In the semidarkness of the cell, stewing in his own juices, he consoled himself by saying that there was no more rotting left for his brain to do. In the crawl of his days this was the only event of note. The space allotted him in Spielberg was very small, only half the amount he had afterwards in Munkács.

“MY TIME IS TOO MUCH, MY SPACE IS TOO LITTLE!” he wrote in The Book of Fathers, in capital letters. He pondered whether he had chanced upon some philosophical truth. Could it be that to him whom God had given such a small space-his cell was no more than five paces by five-He would allot a great deal of time? And vice versa: he who is blessed with a vast open space will have only a limited amount of time? Indeed, his ancestors had traveled over much of their land and over the world, and none of them had a very long span. And while he, Richard Stern, was traveling around France, the weeks and months had galloped by; yet here, entombed in a dark, stone box, it was as if, alongside him, they had also captured time.

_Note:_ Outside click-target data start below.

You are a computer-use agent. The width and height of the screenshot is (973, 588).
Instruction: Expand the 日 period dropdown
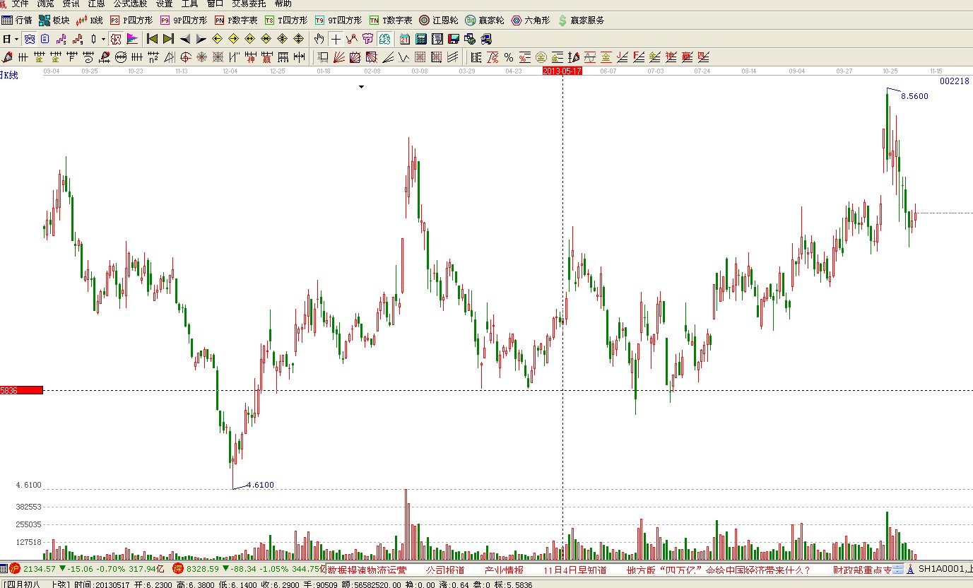click(x=16, y=39)
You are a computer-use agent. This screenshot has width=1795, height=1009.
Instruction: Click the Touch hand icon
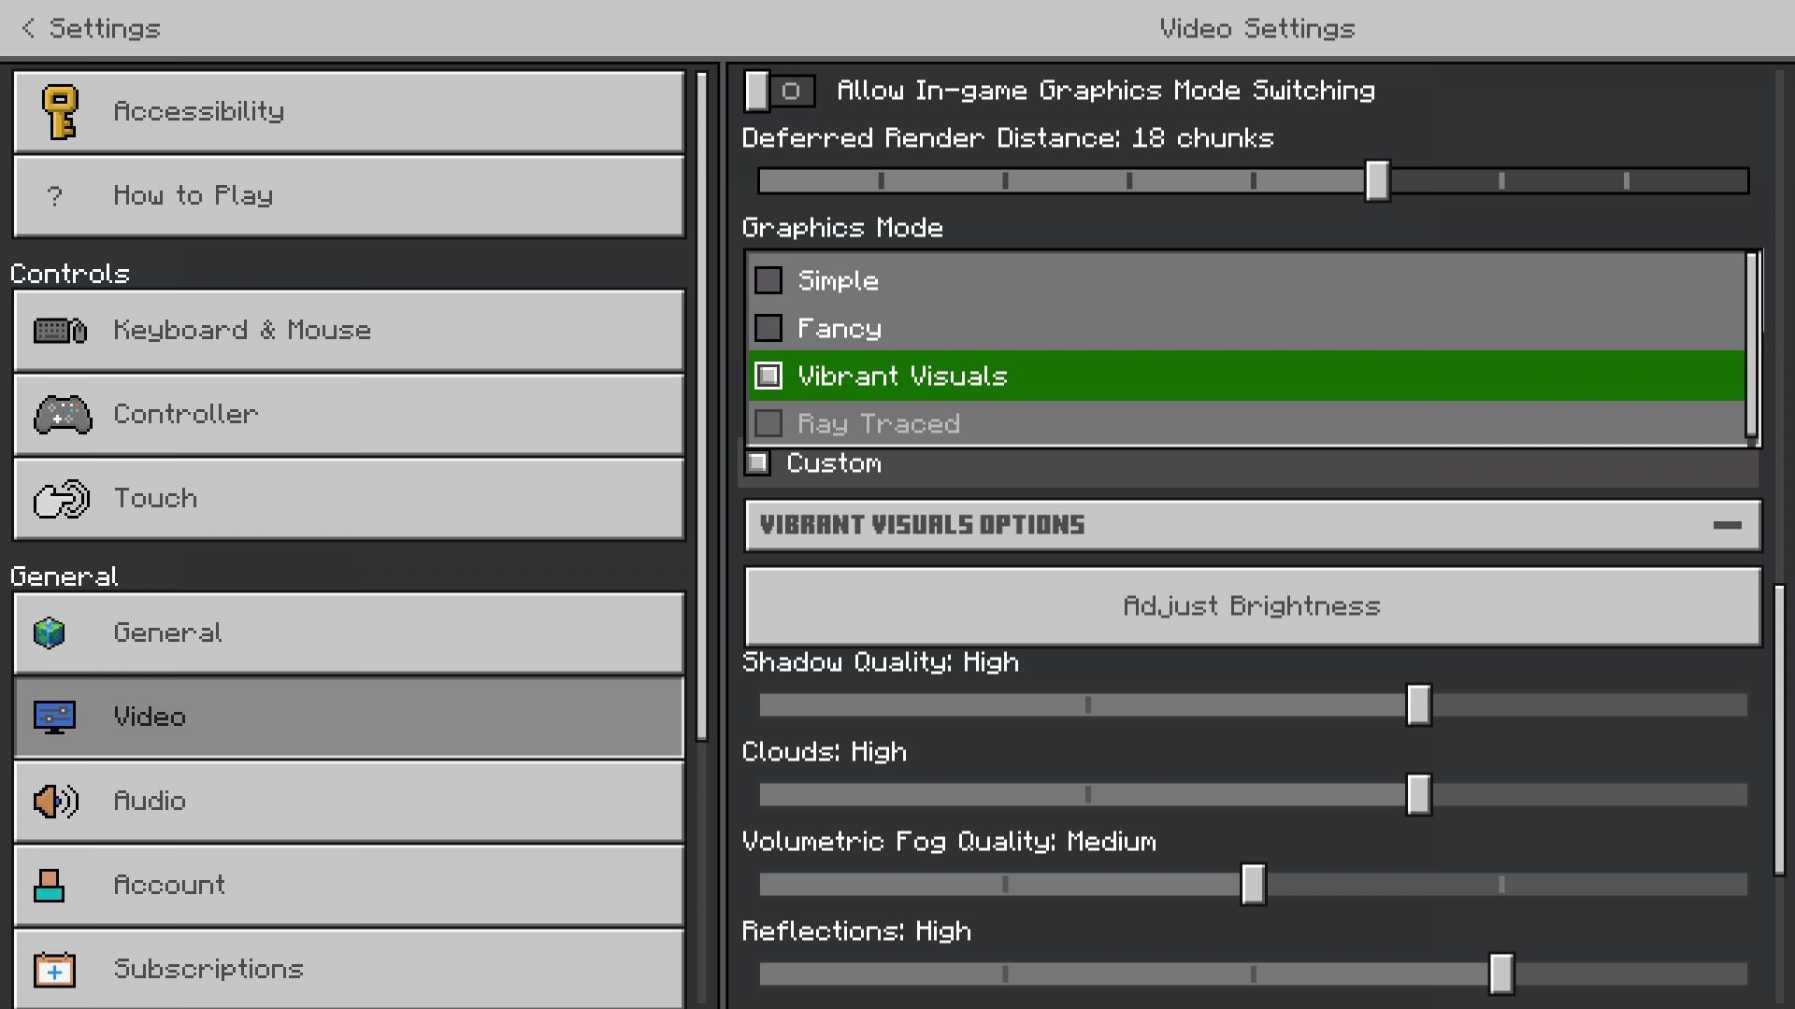click(x=62, y=499)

Looking back upon his youth, he now saw that his childhood had been neatly bisected by the Lemberg tragedy. The smell of the warm nest during one’s first years in the Stern family is hard to forget, even more so the heady honey smell of the vineyards at Hegyhát! His skin remembered still the rough yet soothing touch of Grandfather Aaron’s beard, and he could hear still the Jewish prayers, whose words, left unexplained, the children were made to learn by heart in the Talmud class on Sunday. Some of them Richard Stern could still recite under his breath, if he closed his eyes: Baruch ata adonai… Odd, it does not work with your eyes open.

For the children the world of the Sterns was a veritable paradise, which he wept for in the cold turret where Borbála used a willow withy to punish smaller infractions, using a riding crop for graver ones. Little Aszti, Richard Stern’s little monkey, found it even more difficult to endure the regime, and soon after the Lemberg catastrophe began to show signs of breakdown, climbing into the most impossible places for the night. He squeezed himself through the larder’s tiny ventilation flap and by morning the floor was awash with honey, fat, jam, and broken pieces of crockery. Borbála demanded that István Stern get rid of “that monster!”

Richard Stern clutched his father’s palm, sobbing: “Daddy dearest, don’t, please! Daddy dearest, please don’t let her!”

Little Aszti escaped that time. Next time, however, he insinuated himself into the oven, which was being fired up for baking, managing to singe his arms, brow, and stomach coal black, and ran up and down half-mad and shrieking with pain, wreaking further havoc among the plates and pans and glass; then, as he was being pursued, he squeezed himself through one of the embrasures onto the outside wall of the turret and jumped onto a ledge, ripping down a shutter on the way. His desperate howls were outdone only by Borbála’s ear-splitting ravings.

“My dear boy,” said his father, “we have no choice but to return little Aszti whence he came.”

In vain did he sob and plead, and the little monkey disappeared from his life forever. The story went that they managed to find the Gypsies and returned him to them. Now, thinking back, he was sure that somehow or other they had done away with Aszti, though obviously his father was not responsible. István Stern’s heart was too gentle for that.

The first fiasco stemming from my looking into the future was my marriage in Francaroutier; the second my liberation from Munkács. I believed that my prison gate would never open, that my imprisonment would last until the end of my days. It was in anticipation of this that I wrote about myself and my experiences in so much detail in this book. No longer might I hope that the prophecy that had miscarried, alluring me with thoughts of six fine sons, could ever come true. I suspected I would not have issue who might have the benefit of my admonitions and counsel. But it seems God had second thoughts and decided to do otherwise with me. I was set free as unexpectedly as I had been arrested all those years ago.

Richard Stern put his signature to the German-language document that set him free; he gave it only a cursory glance, as he knew what it was about: in connection with his imprisonment he was not entitled to make any claim of compensation, whether now or in the future; furthermore, in the future he undertook to respect without fail the legal system of the Austrian Empire.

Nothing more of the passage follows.